- From: Sandro Hawke <sandro@w3.org>
- Date: Thu, 08 Mar 2012 08:11:13 -0500
- To: Andy Seaborne <andy.seaborne@epimorphics.com>
- Cc: RDF-WG <public-rdf-wg@w3.org>
On Thu, 2012-03-08 at 10:36 +0000, Andy Seaborne wrote:
> RFC 2046 defines application/* and text/*.
>
> The only default charset rules are for text/* only, not for application/*.
>
> ==== Proposal
>
> We can preserve existing behavior exactly.
+1 This looks to me like it will work fine.
I know I expressed support for using the text/* tree in the meeting, so
that browsers will show the text when people click on links to it, but I
think that may be less important than allowing publishers to publish
UTF-8 without having to figure out how to specify a content-encoding and
remember to do it every time.
-- Sandro
> 1/ We state the current position that N-Triples data is currently served
> as text/plain and the default charset in this case is therefore ASCII.
>
> 2/ We register a new MIME type, application/n-triples, default charset
> UTF-8 (see below for rationale)
>
> 3/ (Optional) We could also register text/n-triples (default charset ascii).
>
> c.f. application/xml and text/xml.
>
> ==== Rationale
>
> == RFC 2046
>
> I went to RFC 2046 which I think defines application/*
>
> [[RFC 2046
> 4.5.3. Other Application Subtypes
>
> It is expected that many other subtypes of "application" will be
> defined in the future.
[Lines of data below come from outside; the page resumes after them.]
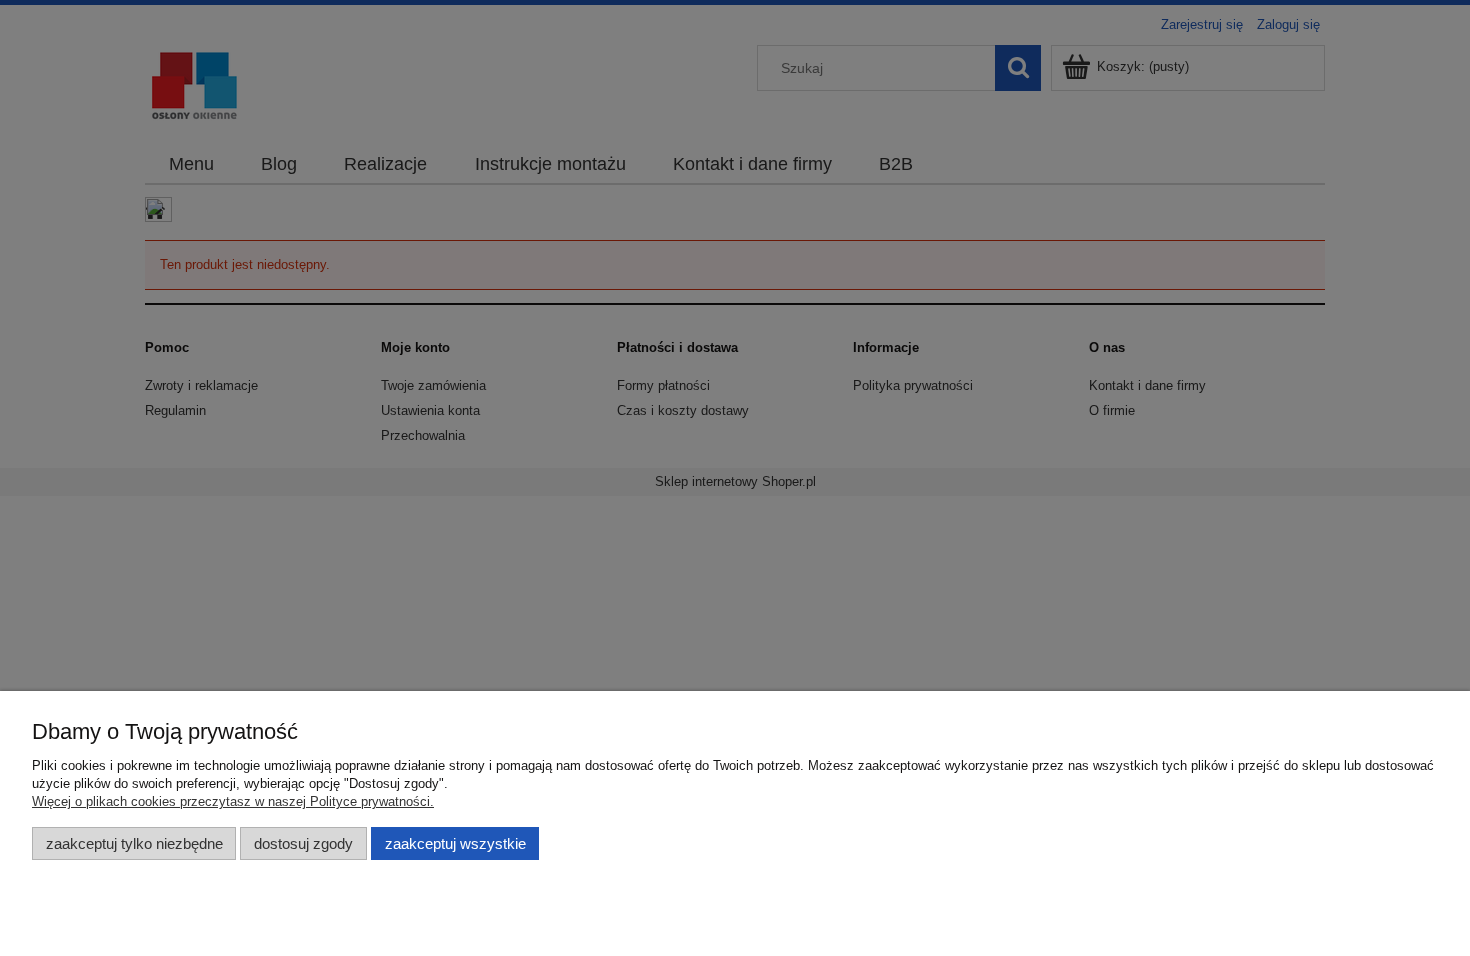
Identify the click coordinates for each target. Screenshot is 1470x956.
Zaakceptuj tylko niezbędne (134, 843)
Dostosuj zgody (303, 843)
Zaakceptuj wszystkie (455, 843)
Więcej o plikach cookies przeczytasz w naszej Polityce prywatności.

MIME implementations must at a minimum treat
> any unrecognized subtypes as being equivalent to "application/octet-
> stream".
> ]]
>
> that's the nearest I could find to a general statement about
> application/*. There isn't anything about a default charset. If no
> charset is given, it's octets.
>
> If it's octets, the interpretation is up to the content-type
> registration. That can be to name a default or require a charset
> parameter be present. Dafault seems better.
>
> == text/*
>
> Only text/* has the any special rules and the defaulting rule is text/*
> specific.
> [see section 4.1 of RFC 2046]
>
> 1) the default for text/plain is us-ascii
>
> 2) other subtypes must default to us-ascii
>
> 3) Unrecognised types can be treated as text/plain
>
> 4) Types with unrecognised charsets are treated as
> application/octet-stream.
>
> == Implications
>
> This works well for us because ASCII is a subset of UTF-8 so existing
> N-Triples data can be read, as bytes, as both ASCII and UTF-8 without loss.
>
> If there is no charset on application/n-triples, then the data is passed
> to the processor, untouched (binary octets) and whatever rules this WG
> defines apply which go in the MIME type registration.
>
> == Existing data works in all content types
>
> Reading UTF-8 or ASCII for existing N-Triples data will yield the same
> codepoints i.e. set the default to UTF-8 and there is no problem for
> existing N-Triples data, and what is more, new style data is detectable
> because it is outside legal US-ASCII (even better, treating as binary
> octets preserves the data).
>
> == Existing software
>
> That leaves existing software, new data.
>
> But that is expecting text/plain. Adding text/n-triples may help if
> there is existing use of such a content type. (I have seen N-triples
> serves up as all sorts of things.)
>
> We handle this by noting in the spec that text/plain is also used for
> compatibility for N-triples and also note it is required to default to
> ASCII.
>
> Existing software that is not MIME-type sensitive is at the mercy of
> what's fed in regardless of what the working group decides, including
> Turtle.
>
> Existing software fed with existing data for any content-type/charset
> combination describes here will work and be correct.
>
> == Test cases, please!
>
> Let's move to working on specific examples. If something looks broken,
> please provide specific test cases. It's going to easier to make
> progress if we deal with concrete examples now.
>
> Andy
>
>
Received on Thursday, 8 March 2012 13:11:34 UTC